_Page extract:_
▬▬▬

Consumers will never notice the subtle difference between the size of UHD and true 4K images.
The Broadcast Bridge writer, John Watkinson, reviews the recent SMPTE webcast on 4K imagery, which was moderated by Mark Schubin.
It was with keen anticipation that I logged in to see Mark Schubin talk about camera design for beyond HD applications, having made sure I had my time zones sorted out so I wouldn’t miss it.
I should make clear from the outset that I have known Mark for some time, and I have to declare an interest and make clear that we have worked together, so my objectivity is right out the window. A kind of solidarity exists amongst beard wearers. Also I rely on him to make my dress style appear conservative.
Nevertheless he and I have in common the unusual characteristic of attempting to remain within the laws of physics and within the operation of the human visual system when talking about imaging. So I wasn’t expecting any hype at this event and true to form, there wasn’t any.
This is titled a 4K image. However it is only 3840px wide. The small difference in this and true 4K images will be missed by consumers.
The presentation began with a quick summary of the evolution of TV pictures from SD through HD to UHD, along with a correct observation that the older formats were described by the number of active lines whereas once video became digital the number of horizontal pixels became the metric, hence 4K means the number of pixels across the screen. Even there pitfalls await the unwary, because 4k actually means 4 x 1024 = 4096, whereas the UHD-1 format “only” has 3840 pixels.
Whilst 4K displays and cameras exist, Mark felt that the chances of it being widely broadcast any time soon were not that high and the issue is really whether 4K camera technology could be used to improve HD productions. The answer is, in principle yes. Lenses designed for 4K can improve lesser cameras, and 4K cameras make excellent oversampling cameras for progressive HD formats. Equally 4K displays running up-converted from native formats mean that no pixel structure is going to be visible on the viewer’s screen.
Where there might not be an improvement is if the limiting factor is the compression codec and bit rate used for delivery. If that is iffy, putting more detail into it will just raise the coding noise.
He then addressed the topic of motion portrayal, a subject dear to my own heart. The benefits of higher resolution are only obtained if the frame rate also rises. With frame rates as they are, the bandwidth might be better spent on wider colour gamut and higher dynamic range.
Comparison of camera imager sizes.
Mark then contrasted the main types of camera, those using multiple sensors and a beam splitter and those using a single sensor having some form of Bayer sensor and made a good job of outlining, pretty fairly in my view, the pros and cons of each. The size of sensors and photosites and the effect on noise was also explored.
I thought I heard the noise described as coming from the light, and if that was indeed what was said, I don’t agree. Whilst there must be some noise in the light, else it would have infinite information capacity, much of the noise is generated in the sensor and the early stages of the electronics of the camera. Fact is that larger photosites produce less noise because it allows their self noise to average out.

▬▬▬

_Data shown:_
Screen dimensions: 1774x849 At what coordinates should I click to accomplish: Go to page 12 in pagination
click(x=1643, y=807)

▬▬▬

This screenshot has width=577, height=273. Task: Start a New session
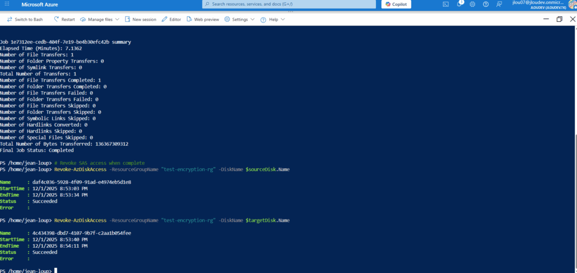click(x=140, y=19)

▬▬▬

_The exercise:_ Resume the review of the SMPTE 4K camera webcast, carrying it on from its last sentence.

_Output for this exercise:_
Getting more resolution and low noise requires larger sensors, but then the depth of field goes down, which as he pointed out, is not necessarily a bad thing.
Thus making photo-sites smaller to cram more pixels onto a given size sensor could run into a noise problem. Fortunately CMOS is taking over from CCD in sensors and this is inherently a lower noise sensor. This is just as well as HDR by definition requires a low noise sensor. Maybe HDR and 4K is trying to have your cake and eat it?
Beam splitter cameras are relatively easy to understand since there’s a sensor for each primary and each one can have the same pixel count and therefore resolution. This got a little more complex when the four sensor camera, having two green chips, arrived. There’s a physical shift between has two greens so a bit more resolution can be squeezed out by combining the sensor outputs.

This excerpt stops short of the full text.